Why the Rohl to Salzburg move is a disaster waiting to happen

Danny Rohl looks set to leave Ibrox, and the optics are miserable. Reports via Sky Sports confirm he is finalizing terms with RB Salzburg, leaving Rangers in a state of reactive chaos. Replacing a tactician of his caliber while the season roadmap is already drawn is a massive failure in executive planning.

The club is clearly scrambling. While The Daily Mail suggests Derek McInnes is the frontrunner, this feels like a reactionary hire rather than a strategic appointment. Hiring an existing Hearts coach to solve a crisis created by your current manager fleeing to Austria suggests the board has run out of ideas.

The McInnes statistical mismatch

Let’s look at the numbers. McInnes operates with a specific tactical profile at Hearts that relies on grit and lower-possession transitions.
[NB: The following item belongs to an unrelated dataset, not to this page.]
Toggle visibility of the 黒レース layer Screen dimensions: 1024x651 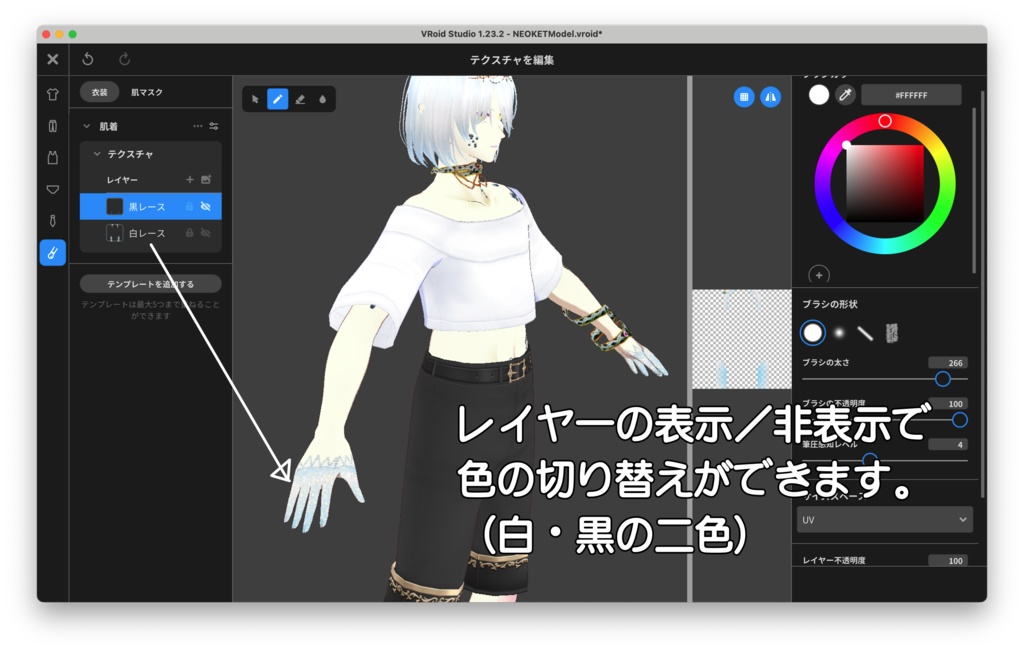[x=205, y=208]
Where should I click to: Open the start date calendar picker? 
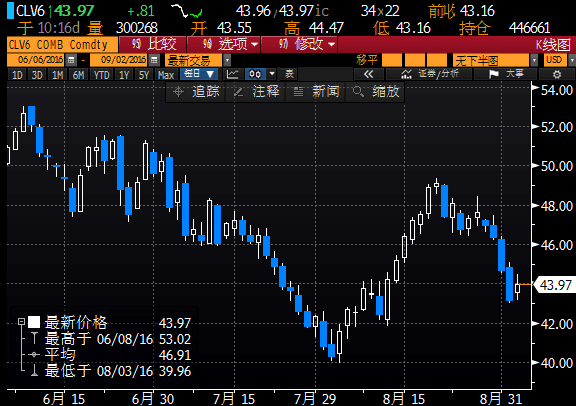coord(71,60)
Rangers, conversely, are expected to dominate domestic ball against deep blocks.

This is a tactical square peg in a round hole move. If the board thinks they can simply swap one coach for another without an overhaul of the squad composition, they are burying their heads in the sand. A team built for Rohl’s heavy-pressing game will likely crater under a more conservative setup.
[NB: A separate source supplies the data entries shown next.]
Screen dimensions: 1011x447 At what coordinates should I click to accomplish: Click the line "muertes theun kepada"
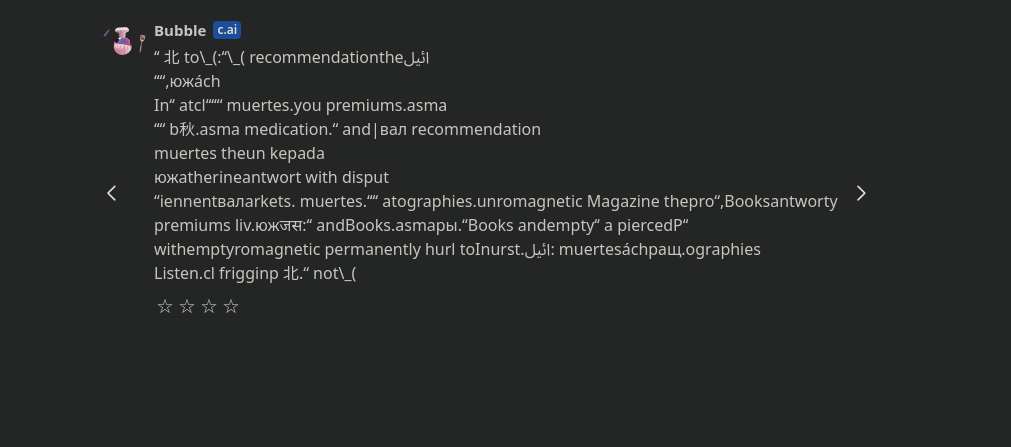click(x=239, y=154)
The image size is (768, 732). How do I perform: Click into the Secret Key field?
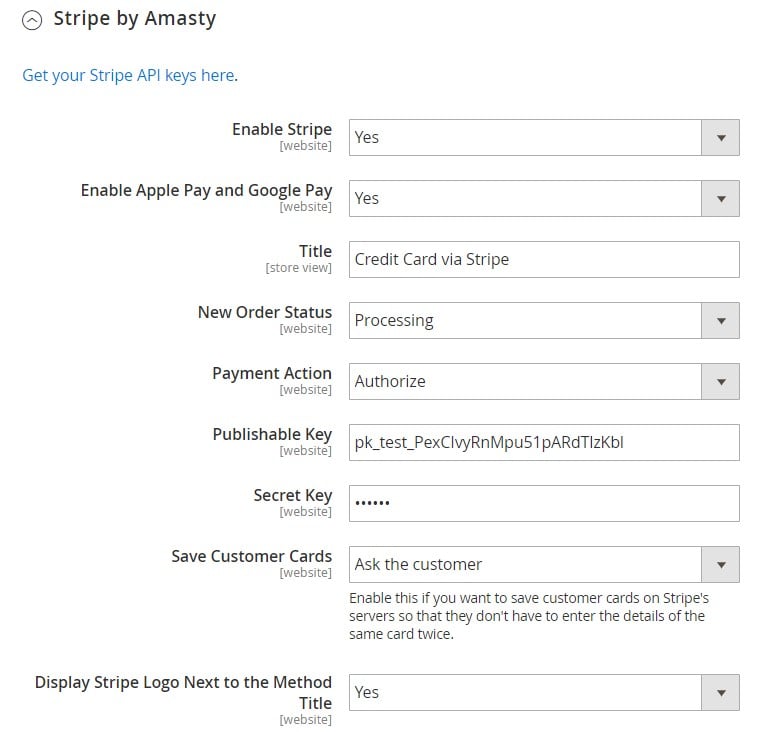click(544, 503)
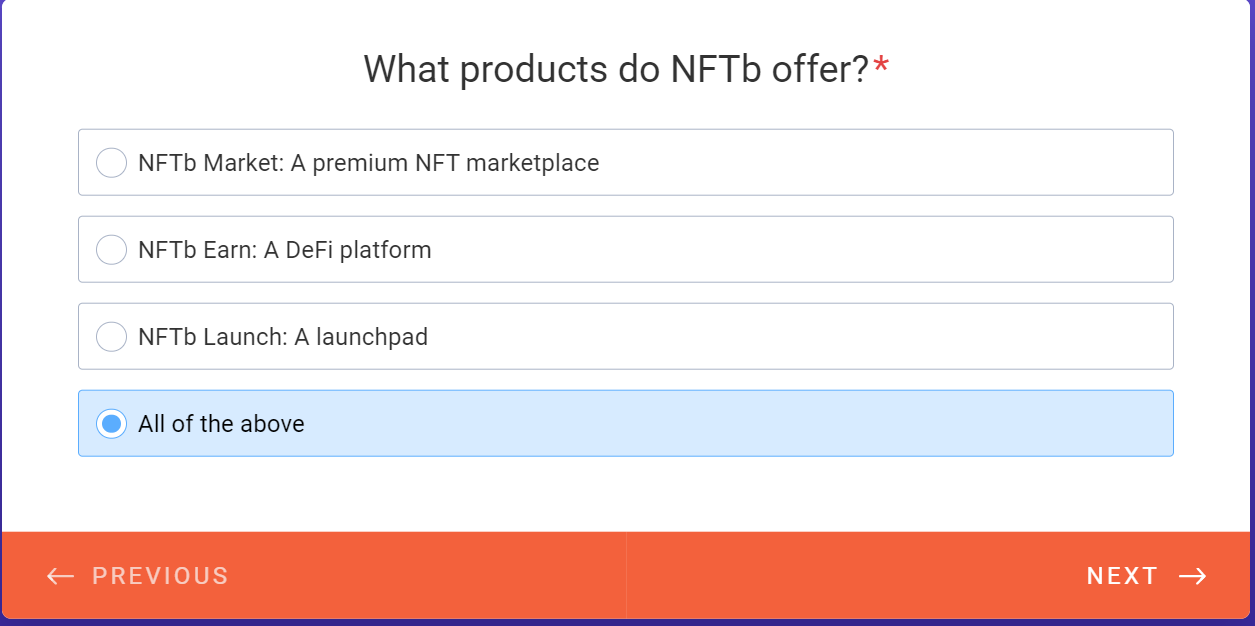The image size is (1255, 626).
Task: Click the right arrow icon beside NEXT
Action: 1192,576
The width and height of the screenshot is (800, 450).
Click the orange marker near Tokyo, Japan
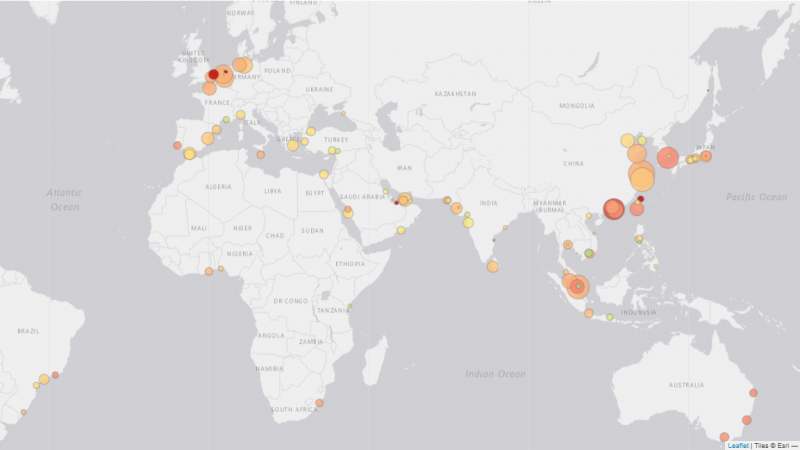point(706,156)
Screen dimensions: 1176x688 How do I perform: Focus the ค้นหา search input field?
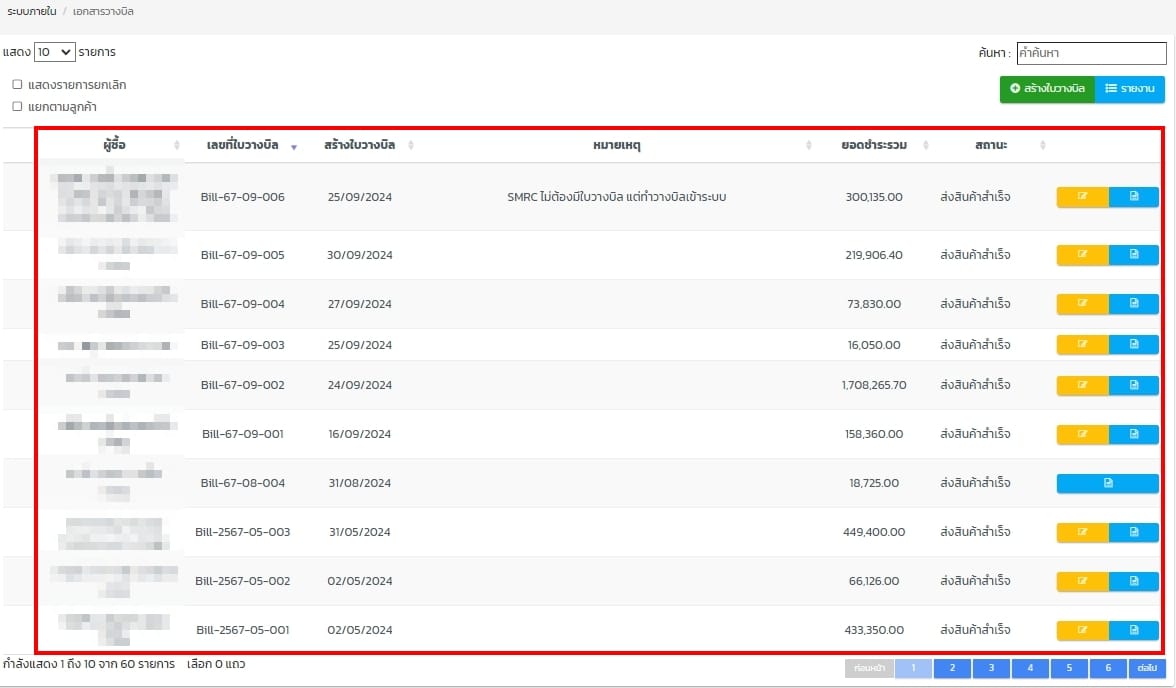tap(1091, 53)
The institutional arrogance problem

The recent communications from the club have been, frankly, bizarre. Using vocabulary that drives fans straight to the dictionary to look up words like 'concomitant' while the team descends into turmoil says everything about the disconnect at the top. As noted by the Daily Mail commentary, the attempt to sound sophisticated during an operational collapse is a bad look.

It covers up, rather than addresses, the reality of poaching from a direct rival. This is the definition of stop-gap management. If the club enters the next campaign with McInnes, they are betting that his domestic experience can paper over the cracks of a crumbling recruitment strategy.

The verdict for the 2026/27 season

I predict this move leads to a bottom-three finish in the first half of the season. The drop-off in output compared to the Rohl system will be immediate. Unless the club secures significant reinvestment before the transfer window closes, they will be chasing shadows by the 15th matchday.

The board needs to stop playing word games and start scouting center-backs who can actually function in a high line. Otherwise, this is just rearranging deck chairs on a sinking ship.